Il conflitto che invece si profila sempre più concretamente è quello che tenderà a colpire Saddam Hussein. In questo senso, gli Stati Uniti hanno per tutta l’estate diffuso “non notizie”. La linea comunicativa sull’evento è stata posta sulla rotta dell’incertezza. Quindi, si è lasciato trapelare che nessuno ha ancora preso alcuna decisione sul tipo di operazione da condurre contro l’Iraq. Al tempo stesso, però, non è mai smessa l’opera di allarme in merito ad un eventuale ricorso, da parte di Bagdhad, ad armi di distruzione di massa. Tra le frasi storiche, la seguente: “Gli avvenimenti dell’11 settembre non sono nulla se paragonati a ciò che possono fare le armi chimiche, nucleari e batteriologiche”. Ergo: gli Stati Uniti non possono “aspettare all'infinito”. E la ragione è semplice: “La situazione è troppo pericolosa per ignorarla, e sarebbe troppo rischioso attendere che siano gli iracheni ad attaccarci”.

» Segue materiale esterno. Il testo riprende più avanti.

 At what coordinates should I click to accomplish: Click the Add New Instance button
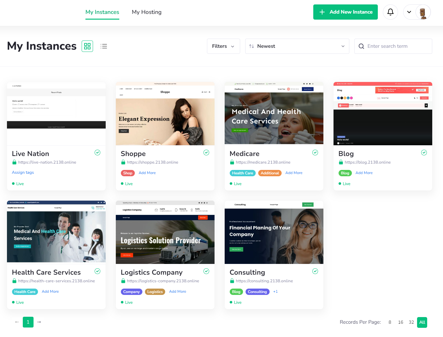(345, 12)
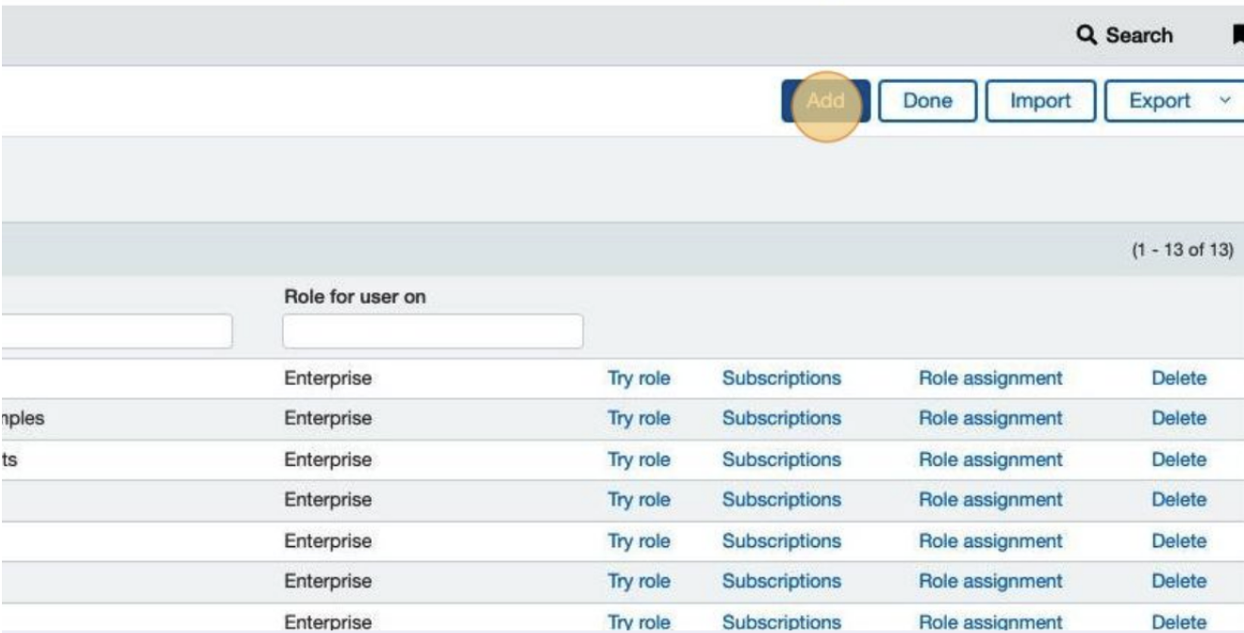Open Role assignment in the sixth row
The image size is (1244, 633).
point(990,582)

La situazione, in realtà, è ben più matura di quanto affermato dal governo statunitense. “Il fallimento dei negoziati Onu-Iraq sulla riammissione degli ispettori – afferma in luglio Enrico Jacchia, direttore del Centro di Studi Internazionali – è il segnale che la Casa Bianca aspettava. L’impegno di Bush per l’iniziativa americana sarà attuato, ma senza preavviso e senza descrivere i piani ai governi europei. Forse un’eccezione sarà fatta per il governo russo dal quale è importante, per gli Usa, ottenere un atteggiamento perlomeno neutrale. Washington conta sulle proprie forze militari, come in Afghanistan, dove in pratica sono stati tenuti lontani gli europei, evitando i fastidi e i giudizi che gli americani si aspettavano sulla condotta delle operazioni. Non conoscere in anticipo le modalità e i tempi dell’iniziativa Usa non ci esime però dal valutare quel che faremo quando si concretizzerà”.

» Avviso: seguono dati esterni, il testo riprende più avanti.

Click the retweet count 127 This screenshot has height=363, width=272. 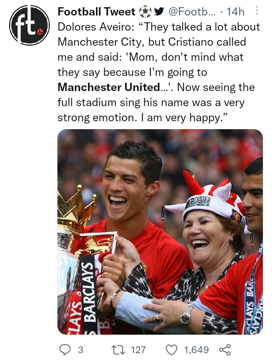[x=138, y=350]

Verità o provocazione? Certo è che i tormentati assetti internazionali che, a pochi anni di distanza dalla caduta dell’impero sovietico, hanno iniziato a fibrillare in maniera sempre più evidente, pongono le comunità del pianeta di fronte ad un futuro non certo brillante. Le stratificazioni di potere e di influenza in diverse aree del mondo dicono che, nei prossimi anni, uno dei maggiori nodi di tensione riguarderà l’area centro asiatica. Una prospettiva scottante per l’Europa e un banco di prova dagli esiti misteriosi, soprattutto al cospetto di uno dei fondamentali dilemmi nella storia delle potenze del futuro: quale direzione prenderà il triangolo d’influenza, di alleanza, di attrito, di prevaricazione, tra Usa, Russia e Cina?